The registered breeding of the Slovensky Cuvac was established in Czechoslovakia by Professor Antonin Hruza from the Veterinary Faculty in Brno on June 4, 1929. The Club of the Breeders of Slovak Cuvac was established in 1933 and a written standard was established and approved in 1964 Dr. V. Kurz). The basic breeding material came from the vicinity of Liptovska Luzna, Kokava and Vychodna as well as from Rachov in the Carpathians.

==Description==
The body of Slovak Cuvac is slightly longer than it is high. The breed's spinal ridge is noted to be strong and slightly sloped. The tail hangs low, reaching the animal's hock joints. The Cuvac's ribs reach the elbow joint and are well rounded, with the belly and flanks are slightly pulled. The Slovak Cuvac has straight legs that are placed vertically to its body and well angled. The Cuvac's paws are compact and rounded, with the hind paws being slightly longer than the front paws. Their necks are roughly as long as their head.

Their wide and elongated skulls are slightly arched, but the top of their heads are flat. The Cuvac's wide and heavy mouth is slightly narrowed to top of the nose and is slightly shorter than the skull. Their ears are placed high, reclined and fitted tightly to the head, and feature rounded ear points. The eyes are oval shaped with caps fitting closely, straight placed at the head. The Cuvac's jaws feature a scissors occlusion.

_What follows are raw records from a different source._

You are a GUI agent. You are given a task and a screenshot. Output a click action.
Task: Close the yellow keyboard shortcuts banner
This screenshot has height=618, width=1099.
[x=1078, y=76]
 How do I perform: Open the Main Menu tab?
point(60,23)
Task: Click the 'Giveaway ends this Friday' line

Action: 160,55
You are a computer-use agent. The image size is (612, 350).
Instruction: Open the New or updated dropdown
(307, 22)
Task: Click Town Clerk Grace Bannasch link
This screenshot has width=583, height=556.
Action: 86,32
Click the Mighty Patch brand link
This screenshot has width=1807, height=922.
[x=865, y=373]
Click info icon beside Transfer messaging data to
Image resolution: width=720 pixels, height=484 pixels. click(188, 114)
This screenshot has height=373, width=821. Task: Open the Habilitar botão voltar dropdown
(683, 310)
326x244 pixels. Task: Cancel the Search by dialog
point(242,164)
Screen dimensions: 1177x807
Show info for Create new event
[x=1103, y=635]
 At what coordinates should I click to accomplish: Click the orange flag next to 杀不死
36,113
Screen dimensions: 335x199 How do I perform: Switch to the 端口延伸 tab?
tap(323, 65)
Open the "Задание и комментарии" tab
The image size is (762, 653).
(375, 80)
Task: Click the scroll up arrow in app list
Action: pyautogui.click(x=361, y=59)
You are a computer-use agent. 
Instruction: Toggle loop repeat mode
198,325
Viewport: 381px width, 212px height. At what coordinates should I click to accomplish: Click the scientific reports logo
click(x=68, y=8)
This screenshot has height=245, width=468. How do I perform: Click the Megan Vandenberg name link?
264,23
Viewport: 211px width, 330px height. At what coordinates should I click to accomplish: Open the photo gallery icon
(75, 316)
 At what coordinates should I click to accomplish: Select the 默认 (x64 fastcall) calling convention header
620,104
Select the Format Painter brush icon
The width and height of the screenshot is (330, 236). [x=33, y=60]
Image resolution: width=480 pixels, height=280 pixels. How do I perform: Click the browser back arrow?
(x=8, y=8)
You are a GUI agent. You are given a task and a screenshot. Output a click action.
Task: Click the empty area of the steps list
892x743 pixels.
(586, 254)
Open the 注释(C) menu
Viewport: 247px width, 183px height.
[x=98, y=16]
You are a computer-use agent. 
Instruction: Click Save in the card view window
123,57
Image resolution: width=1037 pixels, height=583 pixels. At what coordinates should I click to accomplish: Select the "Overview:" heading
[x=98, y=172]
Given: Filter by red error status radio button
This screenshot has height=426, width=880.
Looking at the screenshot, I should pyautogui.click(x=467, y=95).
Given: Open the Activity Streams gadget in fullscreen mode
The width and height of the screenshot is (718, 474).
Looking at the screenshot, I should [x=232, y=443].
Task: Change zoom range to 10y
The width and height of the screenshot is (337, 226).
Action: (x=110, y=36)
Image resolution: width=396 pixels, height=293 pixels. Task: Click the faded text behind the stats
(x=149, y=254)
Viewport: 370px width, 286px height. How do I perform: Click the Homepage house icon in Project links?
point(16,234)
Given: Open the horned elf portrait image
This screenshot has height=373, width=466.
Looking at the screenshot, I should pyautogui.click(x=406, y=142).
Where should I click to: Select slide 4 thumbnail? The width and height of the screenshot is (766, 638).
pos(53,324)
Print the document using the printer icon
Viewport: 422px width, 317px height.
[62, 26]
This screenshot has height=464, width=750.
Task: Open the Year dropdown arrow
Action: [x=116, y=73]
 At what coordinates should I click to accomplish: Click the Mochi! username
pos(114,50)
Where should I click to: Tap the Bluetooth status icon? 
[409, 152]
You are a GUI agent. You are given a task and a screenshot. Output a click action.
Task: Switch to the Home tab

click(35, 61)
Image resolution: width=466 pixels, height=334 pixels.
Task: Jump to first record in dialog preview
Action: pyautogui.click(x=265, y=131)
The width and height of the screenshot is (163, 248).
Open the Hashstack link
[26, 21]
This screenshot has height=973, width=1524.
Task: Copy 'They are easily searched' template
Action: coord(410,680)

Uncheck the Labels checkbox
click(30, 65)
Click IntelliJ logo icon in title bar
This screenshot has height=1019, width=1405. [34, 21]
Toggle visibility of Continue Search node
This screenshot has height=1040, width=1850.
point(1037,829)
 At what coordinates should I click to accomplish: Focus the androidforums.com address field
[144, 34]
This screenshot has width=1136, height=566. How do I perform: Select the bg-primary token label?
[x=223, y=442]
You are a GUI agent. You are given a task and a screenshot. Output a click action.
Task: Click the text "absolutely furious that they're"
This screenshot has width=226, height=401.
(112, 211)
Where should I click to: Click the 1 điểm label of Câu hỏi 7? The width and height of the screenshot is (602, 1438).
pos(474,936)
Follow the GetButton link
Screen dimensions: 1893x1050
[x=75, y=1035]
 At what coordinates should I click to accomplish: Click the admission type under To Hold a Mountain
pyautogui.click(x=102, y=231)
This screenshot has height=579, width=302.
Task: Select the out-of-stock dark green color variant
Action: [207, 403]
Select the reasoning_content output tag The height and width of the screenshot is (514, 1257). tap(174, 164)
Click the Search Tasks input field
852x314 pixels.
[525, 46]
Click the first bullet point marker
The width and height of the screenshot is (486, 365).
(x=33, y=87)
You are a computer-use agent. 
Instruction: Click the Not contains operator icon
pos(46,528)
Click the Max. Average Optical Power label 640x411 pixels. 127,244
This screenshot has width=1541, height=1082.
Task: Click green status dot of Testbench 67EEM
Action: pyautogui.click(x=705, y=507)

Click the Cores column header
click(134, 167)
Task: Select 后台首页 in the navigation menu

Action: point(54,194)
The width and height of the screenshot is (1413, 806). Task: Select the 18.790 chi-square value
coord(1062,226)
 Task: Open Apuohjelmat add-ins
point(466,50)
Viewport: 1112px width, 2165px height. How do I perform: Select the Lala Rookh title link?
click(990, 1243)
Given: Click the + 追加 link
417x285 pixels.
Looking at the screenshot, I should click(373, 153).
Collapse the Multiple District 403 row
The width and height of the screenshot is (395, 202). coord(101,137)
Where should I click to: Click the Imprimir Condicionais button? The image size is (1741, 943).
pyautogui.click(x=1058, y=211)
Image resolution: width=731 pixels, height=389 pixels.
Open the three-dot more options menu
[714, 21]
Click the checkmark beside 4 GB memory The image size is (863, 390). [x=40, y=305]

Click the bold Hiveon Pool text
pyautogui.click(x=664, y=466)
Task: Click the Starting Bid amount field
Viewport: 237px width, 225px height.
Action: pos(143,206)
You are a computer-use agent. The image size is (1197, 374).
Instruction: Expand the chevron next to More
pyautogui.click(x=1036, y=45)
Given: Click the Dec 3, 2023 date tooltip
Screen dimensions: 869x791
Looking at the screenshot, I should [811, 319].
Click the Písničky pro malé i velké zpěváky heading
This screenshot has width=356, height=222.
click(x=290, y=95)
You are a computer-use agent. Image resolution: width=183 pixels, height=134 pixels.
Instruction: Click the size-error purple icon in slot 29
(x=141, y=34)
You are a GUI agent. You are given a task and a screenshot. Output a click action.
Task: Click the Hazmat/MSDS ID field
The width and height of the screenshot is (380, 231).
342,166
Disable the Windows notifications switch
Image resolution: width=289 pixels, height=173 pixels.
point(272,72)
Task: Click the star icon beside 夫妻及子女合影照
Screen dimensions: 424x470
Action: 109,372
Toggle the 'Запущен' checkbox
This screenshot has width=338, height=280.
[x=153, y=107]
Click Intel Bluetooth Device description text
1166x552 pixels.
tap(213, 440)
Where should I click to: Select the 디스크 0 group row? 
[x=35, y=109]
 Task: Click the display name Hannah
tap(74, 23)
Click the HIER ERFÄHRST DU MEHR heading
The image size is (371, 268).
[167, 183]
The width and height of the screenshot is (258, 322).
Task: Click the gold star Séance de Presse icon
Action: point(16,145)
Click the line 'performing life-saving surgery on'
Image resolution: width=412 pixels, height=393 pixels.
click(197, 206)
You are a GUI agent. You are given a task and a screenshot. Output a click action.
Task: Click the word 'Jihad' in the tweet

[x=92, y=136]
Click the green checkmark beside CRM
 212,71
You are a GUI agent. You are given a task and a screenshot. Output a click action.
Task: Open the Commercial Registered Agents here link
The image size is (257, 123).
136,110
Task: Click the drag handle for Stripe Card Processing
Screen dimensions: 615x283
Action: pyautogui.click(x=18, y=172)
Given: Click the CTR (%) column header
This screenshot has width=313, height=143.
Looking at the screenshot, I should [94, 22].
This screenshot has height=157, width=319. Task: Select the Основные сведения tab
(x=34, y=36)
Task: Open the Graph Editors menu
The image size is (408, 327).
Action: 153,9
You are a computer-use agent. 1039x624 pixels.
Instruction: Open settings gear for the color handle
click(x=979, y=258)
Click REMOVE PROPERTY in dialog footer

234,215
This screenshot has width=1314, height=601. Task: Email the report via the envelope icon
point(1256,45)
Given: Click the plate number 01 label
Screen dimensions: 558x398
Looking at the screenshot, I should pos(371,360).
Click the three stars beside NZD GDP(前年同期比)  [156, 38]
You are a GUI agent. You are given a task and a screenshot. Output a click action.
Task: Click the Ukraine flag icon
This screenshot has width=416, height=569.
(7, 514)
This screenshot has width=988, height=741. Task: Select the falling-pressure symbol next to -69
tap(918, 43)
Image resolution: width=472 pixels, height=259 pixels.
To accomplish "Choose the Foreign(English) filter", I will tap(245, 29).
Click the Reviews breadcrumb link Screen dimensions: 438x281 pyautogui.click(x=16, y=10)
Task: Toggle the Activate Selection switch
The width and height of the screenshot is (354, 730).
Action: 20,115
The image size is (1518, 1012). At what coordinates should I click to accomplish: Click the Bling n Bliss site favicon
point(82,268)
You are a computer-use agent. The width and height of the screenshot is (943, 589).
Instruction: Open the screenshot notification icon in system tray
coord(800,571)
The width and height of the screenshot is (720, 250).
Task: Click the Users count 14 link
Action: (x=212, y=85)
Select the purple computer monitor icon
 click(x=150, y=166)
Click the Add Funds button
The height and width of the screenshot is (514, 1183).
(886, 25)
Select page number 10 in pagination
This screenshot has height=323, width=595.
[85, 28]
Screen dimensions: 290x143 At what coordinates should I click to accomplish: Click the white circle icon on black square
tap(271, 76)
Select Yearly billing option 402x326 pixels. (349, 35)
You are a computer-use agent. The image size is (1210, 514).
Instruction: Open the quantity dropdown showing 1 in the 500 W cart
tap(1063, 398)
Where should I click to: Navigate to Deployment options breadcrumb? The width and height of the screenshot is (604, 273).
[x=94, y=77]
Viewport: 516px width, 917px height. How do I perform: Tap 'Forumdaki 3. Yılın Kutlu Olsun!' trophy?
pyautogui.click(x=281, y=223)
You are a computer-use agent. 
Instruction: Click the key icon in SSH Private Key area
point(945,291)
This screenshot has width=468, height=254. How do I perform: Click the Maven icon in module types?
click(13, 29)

The Slovak Cuvac's fur is dense and rich; centre parting at the ridge is not allowed according to breed standards. Covering fur, which is constituted by fur with 5–15 cm length, completely covers the shorter, dense and soft undercoat. Males are known to have a thick collar of fur around the neck. A Cuvac's fur is always pure white; a yellowish tinge by ears is permissible, but not desirable. Their eyes are brown, and their muzzles, lips, and eyelids, like the paw pads, are black.

===Appearance===
The breed is an animal of imposing stature. It has a large head, half of which is taken up by the nasal canal. It has strong jaws, with a scissors bite. Their oval-shaped eyes are dark and lively. The ears are long and hanging while carried on the sides of the head. The tail is thickly furred, and it hangs down when the dog is at rest. The coat is completely white, and the hair can be as much as 4 in long.

===Height and weight===
The height for males can be as much as 28 in, while females at the most are 26 in in height. The weight for males ranges 77 - 99 pounds and the weight for females is 66 - 88 pounds.

===Temperament===
The dog is known for its hardy constitution, sturdy frame and shaggy white coat. Its frame is massive, and its temperament is naturally lively, watchful, undaunted and alert. These dogs thrive best in an environment of a large family, children and livestock to care for. Farms and ranches make the best homes. These dogs are natural guard dogs. They are gentle and loyal with their family and possessions.

==Care==
Regular grooming keeps the white coat clean and attractive, and furniture free of white "mohair". The annual shed of dense underwool requires vigorous brushing and bathing sessions in the Spring.